When Adams told him Saturday he would sticking around instead of returning to the junior Western Hockey League, Benson said he “was pretty pumped.”
“It’s still day by day,” he said of how he’s handling being in the NHL. “But it’s still cool to be on the opening night roster. That was one of my goals coming into camp, and now I just look to keep going here.”
Benson’s teammates, many of whom are just a few years older, have helped him acclimate and feel welcome.
“It’s felt like I’ve been a part of this team for a couple of years now,” said Benson, who scored four goals and seven points in the preseason. “So it’s been awesome. … Every single guy in this room is so welcoming.”
Benson can play nine games before the first year of his entry-level contract kicks in. A few weeks ago, before he became training camp’s biggest surprise, the Sabres never expected him to make the 23-man roster.
“He has exceeded any thought that we could have had coming in,” Granato said.
Adams said the Sabres “want to be forced into making hard decisions.”
“If someone clearly deserves an opportunity, we’re going to do what we think is right to help us win hockey games,” he said. “… I had a good chat with Zach a couple of days ago.
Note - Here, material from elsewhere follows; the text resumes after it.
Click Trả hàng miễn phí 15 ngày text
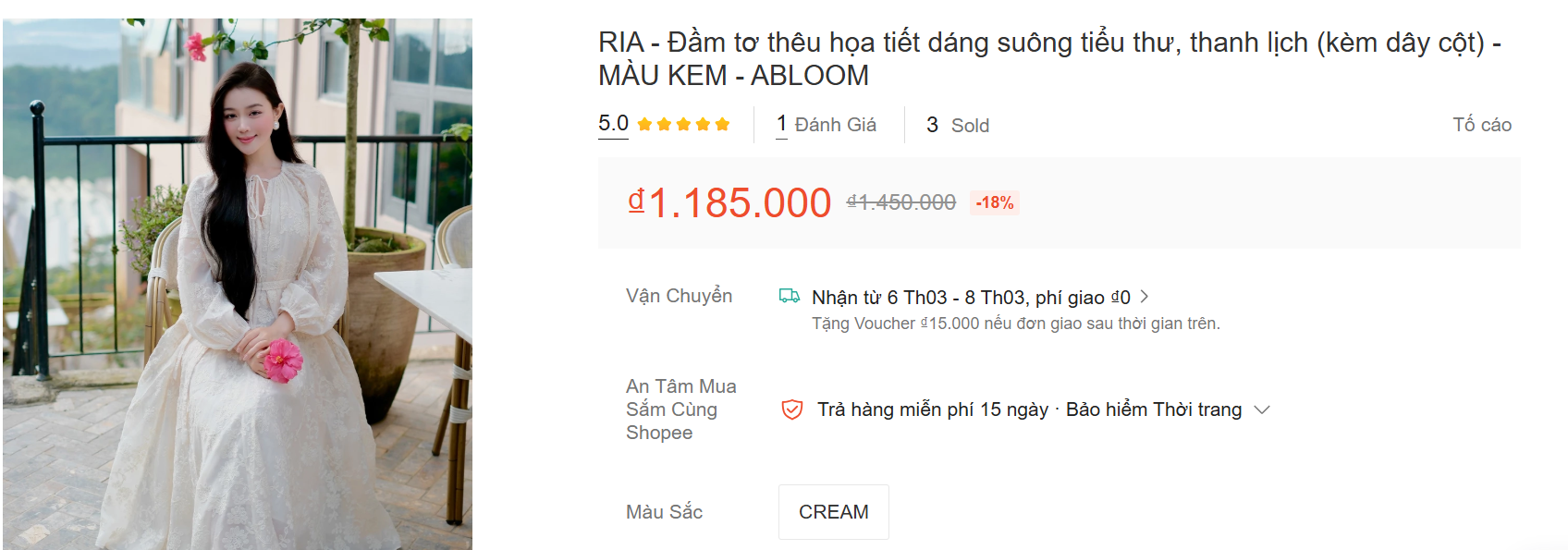Viewport: 1568px width, 550px height. pos(932,409)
We’re gonna just (put) no pressure, no expectation on him. He’s got an opportunity to now just play and have fun and we’ll monitor it, we’ll see how it goes.
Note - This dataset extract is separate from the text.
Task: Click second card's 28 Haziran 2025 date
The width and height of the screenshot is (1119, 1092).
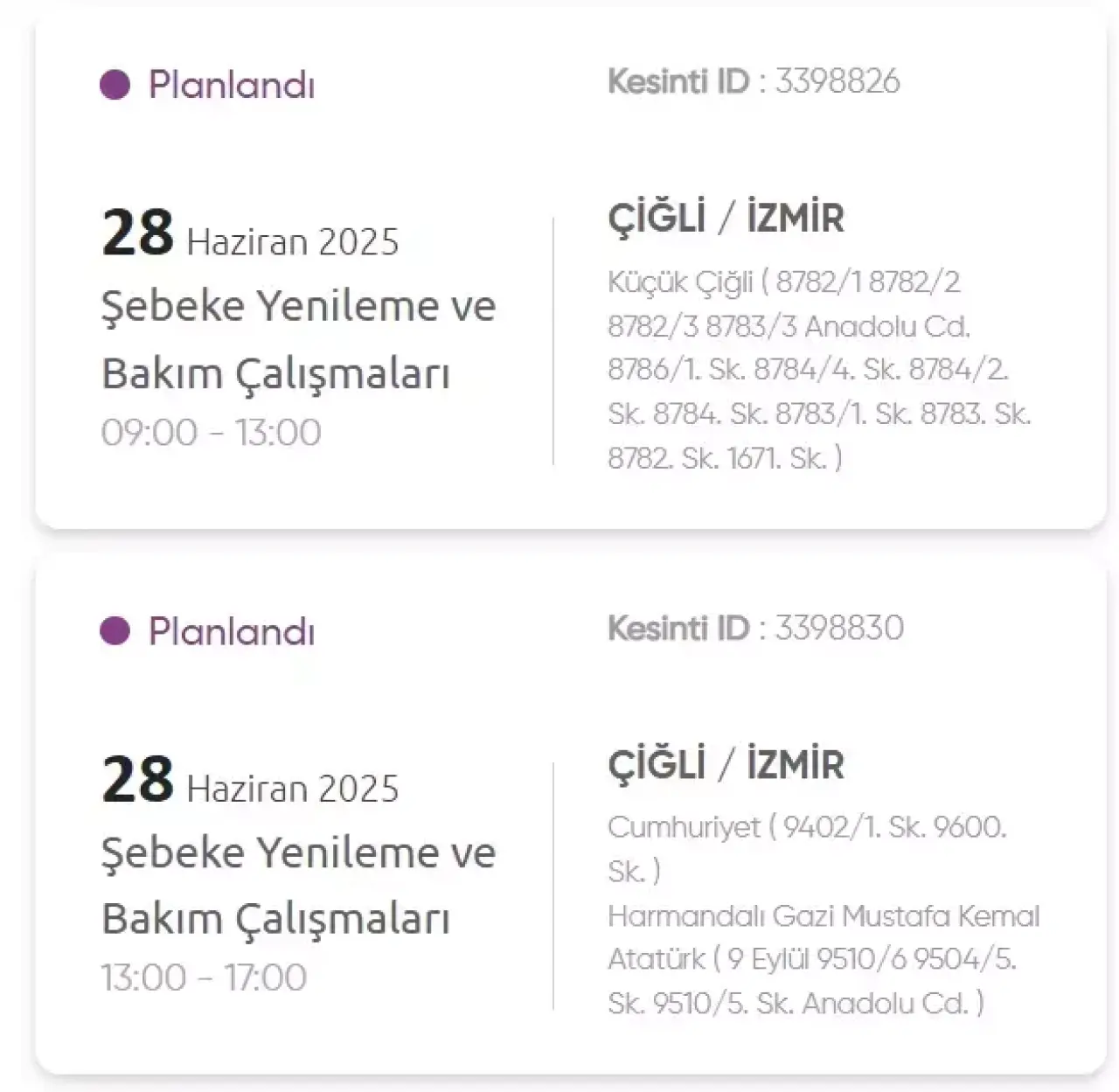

“But we believe in him, we’re excited about him, and for me it’s just making sure that we look at what’s best for our team today, how do we win hockey games, what’s best for Zach Benson in the short-term and then what’s best for him in the long-term? And that’ll be how we’ll kind of come to the decision over the next few weeks.”
A year or two ago, the Sabres likely wouldn’t have kept Benson following an impressive camp. Back then, they were in development mode. Now, having fallen one win short of the playoffs last season, they’ve entered a new phase.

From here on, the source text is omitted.